14 DAY TRIAL // Google rolled out the January 2017 Android security updates only a few days ago, and in documentation posted on the official website, the company reveals that these fix a total of 95 vulnerabilities in the mobile operating system.
Google says that there are 22 critical vulnerabilities patched by this release, and the company confirms that most of them affect its own devices as well, including the Google Pixel and the Nexus.
The update cycle is split into two parts, both of which are shipped together to Android devices and fix remote code execution (RCE), elevation of privilege, information disclosure, and denial of service vulnerabilities either in the operating system or in its core features.
The 2017-01-01 security patch level comes with fixes for a total of 23 vulnerabilities, out of which only one is labeled as critical. It’s called “remote code execution vulnerability in Mediaserver,” and comes to resolve security bugs in a module that has often been targeted by cybercriminals with exploits in the previous months.
There are also patches for audio server, networking, external storage, contacts, and telephony modules. Aside from the critical vulnerability, there are 14 others labeled with a high severity rating, and 8 with moderate.
Qualcomm bootloader also patched
There is also the 2017-01-05 security patch level, which brings many more critical fixes, the majority of which address elevation of privilege vulnerabilities in essential parts of the Android operating system, including the kernel memory subsystem, the Qualcomm bootloader, and the NVIDIA GPU driver. There are 10 different vulnerabilities in Qualcomm components (rated as critical), but Google says that these do not affect its own devices.
One particular patch that Google users should be aware of targets an elevation of privilege vulnerability in NVIDIA GPU drivers, and which also impacts Pixel and Nexus phones.

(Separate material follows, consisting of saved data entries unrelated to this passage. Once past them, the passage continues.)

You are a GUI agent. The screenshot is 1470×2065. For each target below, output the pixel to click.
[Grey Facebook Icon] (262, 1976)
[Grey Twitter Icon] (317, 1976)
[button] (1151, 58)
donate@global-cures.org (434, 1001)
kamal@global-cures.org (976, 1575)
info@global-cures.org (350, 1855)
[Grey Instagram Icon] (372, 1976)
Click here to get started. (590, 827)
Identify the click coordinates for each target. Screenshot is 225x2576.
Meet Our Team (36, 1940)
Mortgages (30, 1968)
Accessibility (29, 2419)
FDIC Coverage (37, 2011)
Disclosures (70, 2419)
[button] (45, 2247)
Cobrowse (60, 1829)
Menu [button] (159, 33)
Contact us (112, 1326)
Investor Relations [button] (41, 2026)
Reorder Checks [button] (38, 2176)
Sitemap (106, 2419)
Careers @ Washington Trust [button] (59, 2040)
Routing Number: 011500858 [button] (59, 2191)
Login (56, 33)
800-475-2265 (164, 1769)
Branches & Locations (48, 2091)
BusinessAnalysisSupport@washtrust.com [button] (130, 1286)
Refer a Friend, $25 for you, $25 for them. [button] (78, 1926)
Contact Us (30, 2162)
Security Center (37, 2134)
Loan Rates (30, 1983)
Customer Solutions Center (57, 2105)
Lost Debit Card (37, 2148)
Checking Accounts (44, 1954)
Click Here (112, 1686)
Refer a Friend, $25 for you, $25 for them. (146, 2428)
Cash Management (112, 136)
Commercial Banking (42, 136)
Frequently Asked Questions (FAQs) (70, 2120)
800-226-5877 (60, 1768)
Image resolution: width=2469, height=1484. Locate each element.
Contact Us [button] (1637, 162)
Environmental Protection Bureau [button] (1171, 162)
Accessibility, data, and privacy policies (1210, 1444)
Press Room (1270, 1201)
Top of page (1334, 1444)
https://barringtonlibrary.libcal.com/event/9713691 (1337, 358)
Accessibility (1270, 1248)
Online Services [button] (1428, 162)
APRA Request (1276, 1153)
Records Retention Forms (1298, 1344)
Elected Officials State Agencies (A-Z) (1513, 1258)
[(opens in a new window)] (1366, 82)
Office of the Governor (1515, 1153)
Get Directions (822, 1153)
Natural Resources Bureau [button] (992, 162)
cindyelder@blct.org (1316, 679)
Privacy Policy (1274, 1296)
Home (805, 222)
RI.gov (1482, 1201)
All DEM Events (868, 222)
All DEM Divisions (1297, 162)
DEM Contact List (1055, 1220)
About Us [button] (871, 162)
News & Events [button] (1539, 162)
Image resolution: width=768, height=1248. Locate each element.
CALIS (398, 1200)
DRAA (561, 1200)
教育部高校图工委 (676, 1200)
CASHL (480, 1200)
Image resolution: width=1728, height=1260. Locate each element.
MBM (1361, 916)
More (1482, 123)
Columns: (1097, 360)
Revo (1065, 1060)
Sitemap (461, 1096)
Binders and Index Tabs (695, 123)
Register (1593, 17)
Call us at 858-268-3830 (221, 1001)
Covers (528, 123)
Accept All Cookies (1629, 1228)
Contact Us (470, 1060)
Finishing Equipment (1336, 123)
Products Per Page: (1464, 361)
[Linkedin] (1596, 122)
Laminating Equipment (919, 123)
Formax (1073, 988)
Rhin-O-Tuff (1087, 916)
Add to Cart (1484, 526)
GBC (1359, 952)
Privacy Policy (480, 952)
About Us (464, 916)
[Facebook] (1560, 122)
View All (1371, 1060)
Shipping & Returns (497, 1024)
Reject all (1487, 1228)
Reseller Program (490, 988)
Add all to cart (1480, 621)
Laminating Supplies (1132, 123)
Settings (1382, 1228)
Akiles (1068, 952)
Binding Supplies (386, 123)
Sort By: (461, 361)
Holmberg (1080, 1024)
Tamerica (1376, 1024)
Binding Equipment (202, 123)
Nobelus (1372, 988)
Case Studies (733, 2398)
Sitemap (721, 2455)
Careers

A total of 10 flaws have been discovered in the drivers, and all of them are rated as critical, as they would allow an attacker using malware to infect an unpatched device to gain rights to install additional apps.
It goes without saying that users are strongly recommended to download and install the latest patches as soon as possible. A recent study has shown that the number of Denial of Service vulnerabilities in Android is growing at an alarming rate, so it's critical for users to patch their devices fast.
After installing the updates, the information screen of your Google device should display January 05, 2017 as the security patch level.